_EXCERPT TO READ:_

* START *

We briefly introduced the idea of issue spaces as a formalization of the political spectrum. Now we want to figure out where legislators are on that political spectrum.

Game theory models political actors as an Ideal Point in an issue space equipped with a utility function on that issue space. But how do we estimate (unobservable) ideal points? One strategy is to try to use votes, which is the basis for the (i) Item-Response and (ii) NOMINATE families of algorithms.

Basic Idea

The policy space consists of s dimensions. Legislator i has his/her utility function for voting yes (y subscript) on measure j be a function of the "distance" from the legislator's ideal point to the proposed legislation's point. We use a slightly generalized version of the Pythagoren theorem, where the "distance" first dilates the coordinates by the subjective weights the legislator places w_k for each dimension k in the policy space:

l_{i j y}^{2} = \sum_{k = 1}^{s} w_{k}^{2} d_{i j y k}^{2}

A legislator's utility function is then some "suitably nice" function of these distances, u(l). Well, this isn't quite the end of the story, because we're dealing with statistical regression, we just described the "deterministic part" of the utility function. We also have the "random noise" ε

U (l_{i j y}) = u (l_{i j y}) + ε

We fix u to be either a Gaussian function or a quadratic polynomial. The only condition is that "it looks like a frown" (it has a global maximum at the legislator's ideal point, and is strictly decreasing).

How to progress? Well, we can represent the probability of voting "yea" in terms of the utility function (and how this is done varies model-by-model), then estimate the parameters (the w_k for each legislator, and each legislator's ideal point, and each motion's location in the policy space) using something like maximizing the likelihood or expectation maximization.

NOMINATE models

The utility functions are Gaussian functions. If there are s dimensions to the policy space, legislator i has his/her utility function for voting yes (y subscript) on measure j, where w_kd_k measures the "cost" for deviating from the legislator's ideal point in the k^th dimension of the issue space,

u_{i j y} = β \exp [\sum_{k = 1}^{s} w_{k}^{2} d_{i j y k}^{2} / 2]

Observe the exponent is just the l "cost" for the legislator to support the measure. Well, this isn't quite the end of the story, because we're dealing with statistical regression, we just described the "deterministic part" of the utility function. We also have the "random noise" ε, giving the utility function U as

U_{i j y} = u_{i j y} + ε_{i j y}

Note: we can similarly define the utility for voting "nay" by considering instead the location of the status quo in policy space, computing the distance to that point for the legislator. This is precisely u_ijn the utility function for voting "nay". The stochastic term ε of the utility function is assumed to follow an "extreme value distribution", which lets us write the probability legislator i votes for outcome y on roll call j as:

Pr (Yea) = P_{i j y} = \frac{\exp (u_{i j y})}{\exp (u_{i j y}) + \exp (u_{i j n})}

The exact details of this variant of the NOMINATE algorithm may be found in "Scaling Roll Call Votes with wnominate in R", and it works for a single session of congress.

The models describe estimating the ideal points for a finite set of legislators within the same session of Congress. But how do we handle "progress"? I.e., how ideal points evolve over time (across multiple sessions of Congress)? The legislator's ideal point is then a polynomial in t (sessions since joining), supposing the legislator has served T terms (thus far in his life):

x_{i t} = x_{i 0} + x_{i 1} P_{1} (\frac{t - 1}{T - 1}) + \dots + x_{i ν} P_{ν} (\frac{t - 1}{T - 1})

* END *

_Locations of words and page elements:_
* START *

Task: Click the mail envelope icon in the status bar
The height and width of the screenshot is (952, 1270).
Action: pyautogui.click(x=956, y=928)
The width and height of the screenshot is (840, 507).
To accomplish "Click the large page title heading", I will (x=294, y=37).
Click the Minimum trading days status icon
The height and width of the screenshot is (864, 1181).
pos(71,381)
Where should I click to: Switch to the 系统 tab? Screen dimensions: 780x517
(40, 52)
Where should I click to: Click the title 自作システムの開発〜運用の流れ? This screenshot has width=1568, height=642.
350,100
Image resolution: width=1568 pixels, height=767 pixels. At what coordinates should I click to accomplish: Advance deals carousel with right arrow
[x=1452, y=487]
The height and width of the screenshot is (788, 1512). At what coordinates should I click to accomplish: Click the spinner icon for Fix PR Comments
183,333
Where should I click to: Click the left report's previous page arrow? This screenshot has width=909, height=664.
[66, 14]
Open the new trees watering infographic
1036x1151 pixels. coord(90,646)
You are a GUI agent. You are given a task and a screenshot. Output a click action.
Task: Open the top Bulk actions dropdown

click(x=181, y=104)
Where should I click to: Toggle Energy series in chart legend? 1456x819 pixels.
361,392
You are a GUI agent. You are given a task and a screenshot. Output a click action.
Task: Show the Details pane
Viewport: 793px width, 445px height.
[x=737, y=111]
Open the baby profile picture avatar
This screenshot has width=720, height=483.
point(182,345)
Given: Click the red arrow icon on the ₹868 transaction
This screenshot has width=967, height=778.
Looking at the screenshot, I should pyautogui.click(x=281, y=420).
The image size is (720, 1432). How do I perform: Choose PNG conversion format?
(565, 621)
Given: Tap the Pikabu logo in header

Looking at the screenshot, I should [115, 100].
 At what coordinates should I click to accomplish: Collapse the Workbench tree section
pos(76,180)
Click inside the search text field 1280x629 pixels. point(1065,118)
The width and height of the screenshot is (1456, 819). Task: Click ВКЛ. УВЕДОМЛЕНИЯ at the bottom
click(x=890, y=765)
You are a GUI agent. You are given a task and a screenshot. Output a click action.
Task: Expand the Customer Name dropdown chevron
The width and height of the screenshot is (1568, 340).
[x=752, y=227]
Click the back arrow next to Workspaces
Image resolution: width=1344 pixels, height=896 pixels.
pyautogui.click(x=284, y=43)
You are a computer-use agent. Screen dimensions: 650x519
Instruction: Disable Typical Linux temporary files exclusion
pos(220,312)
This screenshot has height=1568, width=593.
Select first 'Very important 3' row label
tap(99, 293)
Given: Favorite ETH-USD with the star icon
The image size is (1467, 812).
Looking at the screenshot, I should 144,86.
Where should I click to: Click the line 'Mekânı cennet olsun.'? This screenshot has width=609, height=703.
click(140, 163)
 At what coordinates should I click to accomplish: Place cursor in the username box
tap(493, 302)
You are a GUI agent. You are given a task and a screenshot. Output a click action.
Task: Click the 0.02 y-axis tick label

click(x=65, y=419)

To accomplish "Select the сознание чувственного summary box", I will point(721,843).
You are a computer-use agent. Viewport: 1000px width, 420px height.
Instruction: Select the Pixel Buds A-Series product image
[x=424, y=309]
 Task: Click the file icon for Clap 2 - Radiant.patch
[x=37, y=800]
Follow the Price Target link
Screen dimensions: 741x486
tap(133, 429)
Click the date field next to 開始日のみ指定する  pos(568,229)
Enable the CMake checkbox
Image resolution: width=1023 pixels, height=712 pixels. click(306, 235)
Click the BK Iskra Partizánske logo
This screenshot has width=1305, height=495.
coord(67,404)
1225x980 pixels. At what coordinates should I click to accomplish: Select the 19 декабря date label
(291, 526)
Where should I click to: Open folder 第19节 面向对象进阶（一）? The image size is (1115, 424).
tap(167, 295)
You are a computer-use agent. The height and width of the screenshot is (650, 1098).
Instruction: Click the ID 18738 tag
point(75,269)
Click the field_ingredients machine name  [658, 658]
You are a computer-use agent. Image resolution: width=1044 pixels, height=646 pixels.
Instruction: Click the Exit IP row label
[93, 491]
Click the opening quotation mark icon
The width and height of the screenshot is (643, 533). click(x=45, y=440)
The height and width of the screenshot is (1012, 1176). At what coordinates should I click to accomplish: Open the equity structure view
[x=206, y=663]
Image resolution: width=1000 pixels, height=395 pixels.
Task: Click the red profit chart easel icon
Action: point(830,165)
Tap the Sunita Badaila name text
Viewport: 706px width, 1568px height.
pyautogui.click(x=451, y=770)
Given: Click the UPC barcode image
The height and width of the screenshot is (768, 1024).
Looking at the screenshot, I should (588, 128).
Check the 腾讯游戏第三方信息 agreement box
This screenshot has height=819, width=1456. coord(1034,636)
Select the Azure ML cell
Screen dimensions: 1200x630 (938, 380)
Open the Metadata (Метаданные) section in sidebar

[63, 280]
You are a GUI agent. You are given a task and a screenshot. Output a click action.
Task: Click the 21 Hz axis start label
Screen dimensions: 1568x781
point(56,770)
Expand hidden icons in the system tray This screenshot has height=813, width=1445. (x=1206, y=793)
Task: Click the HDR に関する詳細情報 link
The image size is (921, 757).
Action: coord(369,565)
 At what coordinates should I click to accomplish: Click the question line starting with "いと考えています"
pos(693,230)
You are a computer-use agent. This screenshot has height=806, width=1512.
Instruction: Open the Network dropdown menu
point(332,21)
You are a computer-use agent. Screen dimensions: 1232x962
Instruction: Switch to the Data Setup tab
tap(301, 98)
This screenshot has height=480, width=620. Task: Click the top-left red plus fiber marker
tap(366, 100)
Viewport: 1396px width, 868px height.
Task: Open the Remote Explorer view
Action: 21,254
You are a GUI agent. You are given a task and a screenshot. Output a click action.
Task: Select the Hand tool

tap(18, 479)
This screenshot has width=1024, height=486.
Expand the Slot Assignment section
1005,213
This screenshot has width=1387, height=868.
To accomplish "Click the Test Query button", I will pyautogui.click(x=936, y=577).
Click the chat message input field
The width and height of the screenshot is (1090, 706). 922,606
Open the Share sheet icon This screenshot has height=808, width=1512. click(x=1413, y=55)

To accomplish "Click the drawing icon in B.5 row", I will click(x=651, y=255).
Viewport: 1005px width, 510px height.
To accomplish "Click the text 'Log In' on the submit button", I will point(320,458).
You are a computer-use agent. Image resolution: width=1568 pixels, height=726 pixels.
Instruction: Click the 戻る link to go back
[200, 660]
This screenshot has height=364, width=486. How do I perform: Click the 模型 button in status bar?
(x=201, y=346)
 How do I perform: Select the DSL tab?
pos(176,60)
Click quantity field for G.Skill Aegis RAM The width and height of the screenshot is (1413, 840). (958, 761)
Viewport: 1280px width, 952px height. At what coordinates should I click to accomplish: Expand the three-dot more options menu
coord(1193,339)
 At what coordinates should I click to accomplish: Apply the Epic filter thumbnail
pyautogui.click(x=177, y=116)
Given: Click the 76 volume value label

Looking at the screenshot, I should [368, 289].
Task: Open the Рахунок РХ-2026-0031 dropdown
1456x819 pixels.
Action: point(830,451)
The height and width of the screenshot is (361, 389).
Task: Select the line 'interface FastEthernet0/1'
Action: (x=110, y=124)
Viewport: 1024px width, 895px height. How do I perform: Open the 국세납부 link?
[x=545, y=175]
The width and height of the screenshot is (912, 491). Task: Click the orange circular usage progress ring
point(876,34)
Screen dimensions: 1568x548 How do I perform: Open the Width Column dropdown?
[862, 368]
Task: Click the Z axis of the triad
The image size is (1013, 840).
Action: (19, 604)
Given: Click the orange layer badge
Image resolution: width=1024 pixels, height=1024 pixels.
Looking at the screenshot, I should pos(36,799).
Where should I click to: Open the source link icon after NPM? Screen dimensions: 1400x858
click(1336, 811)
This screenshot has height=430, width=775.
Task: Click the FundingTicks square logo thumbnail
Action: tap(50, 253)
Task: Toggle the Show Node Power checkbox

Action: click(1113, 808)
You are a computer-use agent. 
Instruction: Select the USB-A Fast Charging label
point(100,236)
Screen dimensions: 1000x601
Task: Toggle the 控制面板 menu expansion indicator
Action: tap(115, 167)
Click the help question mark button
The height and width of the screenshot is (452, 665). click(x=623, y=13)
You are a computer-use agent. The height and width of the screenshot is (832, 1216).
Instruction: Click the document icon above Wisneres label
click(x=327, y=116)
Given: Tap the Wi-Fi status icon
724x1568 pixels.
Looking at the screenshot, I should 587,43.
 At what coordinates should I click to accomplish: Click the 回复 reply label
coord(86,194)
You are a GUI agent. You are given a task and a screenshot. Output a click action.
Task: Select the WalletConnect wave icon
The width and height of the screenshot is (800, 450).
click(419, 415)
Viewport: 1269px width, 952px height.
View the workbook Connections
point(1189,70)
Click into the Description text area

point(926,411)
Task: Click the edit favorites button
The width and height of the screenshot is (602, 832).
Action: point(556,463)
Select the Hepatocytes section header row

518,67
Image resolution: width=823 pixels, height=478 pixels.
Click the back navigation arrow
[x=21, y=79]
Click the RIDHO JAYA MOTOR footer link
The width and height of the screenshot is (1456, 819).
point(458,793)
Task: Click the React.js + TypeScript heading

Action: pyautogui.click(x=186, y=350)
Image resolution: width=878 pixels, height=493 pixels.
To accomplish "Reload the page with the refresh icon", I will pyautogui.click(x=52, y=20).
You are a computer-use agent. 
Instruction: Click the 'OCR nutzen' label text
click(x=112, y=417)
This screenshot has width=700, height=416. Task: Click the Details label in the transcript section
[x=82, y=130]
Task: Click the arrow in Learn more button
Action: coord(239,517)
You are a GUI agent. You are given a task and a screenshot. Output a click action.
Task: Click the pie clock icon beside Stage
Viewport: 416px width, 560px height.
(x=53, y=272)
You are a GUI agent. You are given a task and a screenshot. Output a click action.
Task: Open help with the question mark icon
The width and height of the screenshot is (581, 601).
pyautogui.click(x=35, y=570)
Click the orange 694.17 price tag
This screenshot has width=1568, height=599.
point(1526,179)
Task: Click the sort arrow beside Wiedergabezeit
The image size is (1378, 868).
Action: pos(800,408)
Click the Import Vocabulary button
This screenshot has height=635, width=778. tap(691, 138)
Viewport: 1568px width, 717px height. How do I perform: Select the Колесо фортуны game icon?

* END *

_SET TASK:_ In the passage on legislators' ideal points, what distribution is the random noise term of the NOMINATE utility function assumed to follow? These entries have nothing to do with the passage on legislators' ideal points.

_THE SOLUTION:_ An extreme value distribution.